(Records for locating displayed items)
****************************************
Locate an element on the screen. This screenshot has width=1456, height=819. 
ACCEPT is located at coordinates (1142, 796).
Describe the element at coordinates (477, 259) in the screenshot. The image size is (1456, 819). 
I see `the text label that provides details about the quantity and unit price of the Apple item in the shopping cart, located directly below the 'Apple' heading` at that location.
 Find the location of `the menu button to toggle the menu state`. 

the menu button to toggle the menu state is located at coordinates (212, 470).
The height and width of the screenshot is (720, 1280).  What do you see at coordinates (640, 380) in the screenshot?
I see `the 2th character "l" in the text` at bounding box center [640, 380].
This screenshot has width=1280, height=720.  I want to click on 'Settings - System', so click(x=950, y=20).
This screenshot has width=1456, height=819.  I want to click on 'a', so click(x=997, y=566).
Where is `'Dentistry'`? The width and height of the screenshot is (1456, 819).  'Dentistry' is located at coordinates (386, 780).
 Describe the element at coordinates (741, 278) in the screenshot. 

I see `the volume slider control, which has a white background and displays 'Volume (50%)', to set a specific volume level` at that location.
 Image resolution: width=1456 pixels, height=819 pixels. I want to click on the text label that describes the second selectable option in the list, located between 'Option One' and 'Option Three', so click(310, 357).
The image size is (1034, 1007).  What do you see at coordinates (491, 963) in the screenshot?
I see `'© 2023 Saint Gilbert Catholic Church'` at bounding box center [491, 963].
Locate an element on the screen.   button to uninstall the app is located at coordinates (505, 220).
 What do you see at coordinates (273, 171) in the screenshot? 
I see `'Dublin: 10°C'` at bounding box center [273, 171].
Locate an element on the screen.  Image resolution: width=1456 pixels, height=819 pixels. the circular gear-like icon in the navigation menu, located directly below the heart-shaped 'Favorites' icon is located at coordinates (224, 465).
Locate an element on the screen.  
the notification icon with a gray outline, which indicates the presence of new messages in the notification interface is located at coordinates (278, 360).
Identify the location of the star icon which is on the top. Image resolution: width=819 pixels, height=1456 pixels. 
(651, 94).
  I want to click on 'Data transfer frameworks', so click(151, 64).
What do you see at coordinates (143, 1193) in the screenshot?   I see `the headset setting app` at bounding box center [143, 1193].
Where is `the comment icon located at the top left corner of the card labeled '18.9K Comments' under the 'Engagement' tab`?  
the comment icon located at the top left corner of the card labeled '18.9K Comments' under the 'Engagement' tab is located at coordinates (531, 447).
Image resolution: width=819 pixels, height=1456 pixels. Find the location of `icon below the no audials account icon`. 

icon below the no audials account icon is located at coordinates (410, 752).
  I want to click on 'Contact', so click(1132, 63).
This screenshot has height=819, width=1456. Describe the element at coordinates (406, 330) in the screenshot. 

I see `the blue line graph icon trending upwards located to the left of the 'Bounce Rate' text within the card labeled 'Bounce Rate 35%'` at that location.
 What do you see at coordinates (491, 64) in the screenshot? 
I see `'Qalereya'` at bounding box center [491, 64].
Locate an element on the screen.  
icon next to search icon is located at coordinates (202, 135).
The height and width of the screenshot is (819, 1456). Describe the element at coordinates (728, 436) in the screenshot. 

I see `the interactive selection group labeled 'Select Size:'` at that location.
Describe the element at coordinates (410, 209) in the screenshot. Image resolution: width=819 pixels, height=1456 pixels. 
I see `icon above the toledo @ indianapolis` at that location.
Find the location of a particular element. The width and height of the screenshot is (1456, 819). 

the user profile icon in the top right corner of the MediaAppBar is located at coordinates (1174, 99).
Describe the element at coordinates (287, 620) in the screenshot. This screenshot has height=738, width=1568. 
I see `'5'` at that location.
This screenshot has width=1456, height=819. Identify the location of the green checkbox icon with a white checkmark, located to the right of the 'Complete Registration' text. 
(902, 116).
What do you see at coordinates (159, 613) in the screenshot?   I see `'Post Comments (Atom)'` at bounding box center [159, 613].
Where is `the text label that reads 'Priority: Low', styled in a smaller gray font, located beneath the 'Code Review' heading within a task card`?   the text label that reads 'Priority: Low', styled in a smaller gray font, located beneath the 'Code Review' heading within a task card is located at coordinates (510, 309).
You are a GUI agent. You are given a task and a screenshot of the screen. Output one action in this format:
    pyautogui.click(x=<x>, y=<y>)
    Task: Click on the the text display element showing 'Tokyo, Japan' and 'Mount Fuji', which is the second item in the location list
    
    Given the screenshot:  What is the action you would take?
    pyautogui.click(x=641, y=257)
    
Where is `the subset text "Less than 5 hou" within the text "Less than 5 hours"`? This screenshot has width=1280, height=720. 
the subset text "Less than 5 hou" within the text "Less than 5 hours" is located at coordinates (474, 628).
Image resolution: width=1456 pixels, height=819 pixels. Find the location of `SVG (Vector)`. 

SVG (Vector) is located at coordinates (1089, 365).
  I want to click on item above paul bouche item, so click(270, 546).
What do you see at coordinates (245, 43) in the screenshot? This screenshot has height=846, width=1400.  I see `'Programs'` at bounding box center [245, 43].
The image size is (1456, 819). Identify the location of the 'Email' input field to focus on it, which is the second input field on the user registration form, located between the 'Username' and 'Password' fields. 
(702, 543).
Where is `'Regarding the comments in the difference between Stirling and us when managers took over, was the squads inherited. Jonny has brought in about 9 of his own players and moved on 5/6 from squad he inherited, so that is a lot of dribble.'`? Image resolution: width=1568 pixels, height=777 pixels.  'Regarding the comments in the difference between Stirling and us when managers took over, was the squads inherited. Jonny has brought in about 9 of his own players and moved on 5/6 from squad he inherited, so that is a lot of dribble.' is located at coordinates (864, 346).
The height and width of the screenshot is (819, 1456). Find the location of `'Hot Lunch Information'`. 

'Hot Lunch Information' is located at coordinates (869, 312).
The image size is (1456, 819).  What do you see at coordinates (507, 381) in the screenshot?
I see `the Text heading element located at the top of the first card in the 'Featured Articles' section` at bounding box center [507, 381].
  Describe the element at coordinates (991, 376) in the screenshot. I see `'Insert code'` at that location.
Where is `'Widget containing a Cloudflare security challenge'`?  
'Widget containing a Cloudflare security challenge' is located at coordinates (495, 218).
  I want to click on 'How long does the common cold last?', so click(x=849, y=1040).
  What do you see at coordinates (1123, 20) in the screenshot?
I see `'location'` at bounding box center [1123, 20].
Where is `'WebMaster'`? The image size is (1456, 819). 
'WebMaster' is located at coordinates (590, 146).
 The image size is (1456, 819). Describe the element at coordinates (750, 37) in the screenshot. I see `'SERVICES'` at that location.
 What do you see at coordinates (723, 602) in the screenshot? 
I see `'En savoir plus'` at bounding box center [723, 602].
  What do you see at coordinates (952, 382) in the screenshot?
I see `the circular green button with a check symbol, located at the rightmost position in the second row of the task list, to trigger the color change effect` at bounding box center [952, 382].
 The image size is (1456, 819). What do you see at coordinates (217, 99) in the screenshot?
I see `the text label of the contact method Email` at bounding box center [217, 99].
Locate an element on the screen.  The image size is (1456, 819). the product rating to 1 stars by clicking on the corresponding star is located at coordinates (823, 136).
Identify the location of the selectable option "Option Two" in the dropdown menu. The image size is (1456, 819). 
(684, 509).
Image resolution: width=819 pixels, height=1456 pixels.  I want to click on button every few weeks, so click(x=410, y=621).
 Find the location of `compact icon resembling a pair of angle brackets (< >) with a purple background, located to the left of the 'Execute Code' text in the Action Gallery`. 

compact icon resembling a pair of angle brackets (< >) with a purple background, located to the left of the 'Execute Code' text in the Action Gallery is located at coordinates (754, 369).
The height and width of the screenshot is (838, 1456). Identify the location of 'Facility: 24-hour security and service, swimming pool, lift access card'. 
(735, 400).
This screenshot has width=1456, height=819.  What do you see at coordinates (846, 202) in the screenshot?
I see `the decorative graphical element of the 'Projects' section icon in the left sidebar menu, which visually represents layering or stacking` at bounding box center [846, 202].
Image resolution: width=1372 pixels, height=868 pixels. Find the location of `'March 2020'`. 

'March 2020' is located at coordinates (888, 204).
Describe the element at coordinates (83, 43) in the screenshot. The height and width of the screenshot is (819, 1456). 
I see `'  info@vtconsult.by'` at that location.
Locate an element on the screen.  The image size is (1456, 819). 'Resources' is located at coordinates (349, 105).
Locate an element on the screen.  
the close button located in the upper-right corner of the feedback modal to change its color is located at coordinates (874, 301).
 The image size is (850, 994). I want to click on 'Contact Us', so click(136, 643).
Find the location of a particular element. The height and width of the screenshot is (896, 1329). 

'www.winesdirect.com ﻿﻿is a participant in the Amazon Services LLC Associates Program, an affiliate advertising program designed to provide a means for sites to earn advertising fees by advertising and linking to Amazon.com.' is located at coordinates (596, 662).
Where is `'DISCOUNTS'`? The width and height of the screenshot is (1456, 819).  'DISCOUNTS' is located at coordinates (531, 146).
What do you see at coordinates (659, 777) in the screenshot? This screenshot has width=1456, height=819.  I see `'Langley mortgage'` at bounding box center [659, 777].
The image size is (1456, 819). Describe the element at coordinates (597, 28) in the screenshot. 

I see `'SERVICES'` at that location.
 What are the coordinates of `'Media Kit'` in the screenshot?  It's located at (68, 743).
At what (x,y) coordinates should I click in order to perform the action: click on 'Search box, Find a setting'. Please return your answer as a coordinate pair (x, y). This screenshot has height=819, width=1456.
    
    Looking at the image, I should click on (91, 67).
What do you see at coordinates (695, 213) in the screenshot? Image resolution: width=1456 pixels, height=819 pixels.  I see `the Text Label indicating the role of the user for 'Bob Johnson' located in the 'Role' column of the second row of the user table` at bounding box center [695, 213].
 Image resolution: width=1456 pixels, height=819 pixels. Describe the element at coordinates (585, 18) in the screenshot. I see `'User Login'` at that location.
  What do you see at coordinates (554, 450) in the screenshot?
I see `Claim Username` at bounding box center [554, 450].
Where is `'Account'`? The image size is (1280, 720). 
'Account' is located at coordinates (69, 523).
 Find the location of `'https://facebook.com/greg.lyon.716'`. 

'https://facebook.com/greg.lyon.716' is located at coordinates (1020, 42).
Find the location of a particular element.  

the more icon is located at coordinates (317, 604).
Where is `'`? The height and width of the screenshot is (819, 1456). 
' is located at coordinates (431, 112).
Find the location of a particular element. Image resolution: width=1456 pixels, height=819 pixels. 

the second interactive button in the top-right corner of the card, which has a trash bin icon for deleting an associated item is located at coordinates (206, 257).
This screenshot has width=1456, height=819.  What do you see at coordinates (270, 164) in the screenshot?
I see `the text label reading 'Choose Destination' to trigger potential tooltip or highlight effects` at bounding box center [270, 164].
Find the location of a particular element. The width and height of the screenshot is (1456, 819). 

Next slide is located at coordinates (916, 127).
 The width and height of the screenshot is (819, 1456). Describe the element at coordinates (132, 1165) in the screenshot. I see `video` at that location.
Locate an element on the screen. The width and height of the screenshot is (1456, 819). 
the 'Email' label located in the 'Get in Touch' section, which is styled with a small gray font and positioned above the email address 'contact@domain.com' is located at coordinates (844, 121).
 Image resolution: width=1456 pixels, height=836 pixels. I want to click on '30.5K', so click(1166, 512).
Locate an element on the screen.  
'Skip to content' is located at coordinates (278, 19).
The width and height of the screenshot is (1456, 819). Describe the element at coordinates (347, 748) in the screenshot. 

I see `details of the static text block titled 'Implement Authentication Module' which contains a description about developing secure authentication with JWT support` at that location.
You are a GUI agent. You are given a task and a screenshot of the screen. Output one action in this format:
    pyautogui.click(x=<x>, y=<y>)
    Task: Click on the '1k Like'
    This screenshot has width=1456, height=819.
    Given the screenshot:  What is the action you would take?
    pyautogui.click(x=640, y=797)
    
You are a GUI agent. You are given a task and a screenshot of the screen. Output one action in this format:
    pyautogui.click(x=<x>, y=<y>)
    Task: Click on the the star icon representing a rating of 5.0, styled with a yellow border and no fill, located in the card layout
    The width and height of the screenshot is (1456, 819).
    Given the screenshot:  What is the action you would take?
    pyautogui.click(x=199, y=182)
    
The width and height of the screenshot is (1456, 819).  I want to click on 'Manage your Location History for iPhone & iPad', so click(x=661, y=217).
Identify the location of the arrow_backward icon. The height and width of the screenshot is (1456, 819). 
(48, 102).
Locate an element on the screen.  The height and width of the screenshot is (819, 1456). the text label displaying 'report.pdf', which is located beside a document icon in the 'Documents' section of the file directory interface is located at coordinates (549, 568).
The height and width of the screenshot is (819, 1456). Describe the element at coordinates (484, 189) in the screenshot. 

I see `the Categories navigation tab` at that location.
****************************************
# [EXERCISE GOAL]
Count the lines in the rows above that contain the string "button". Reply with the number alone.

# [EXERCISE OUTPUT]
7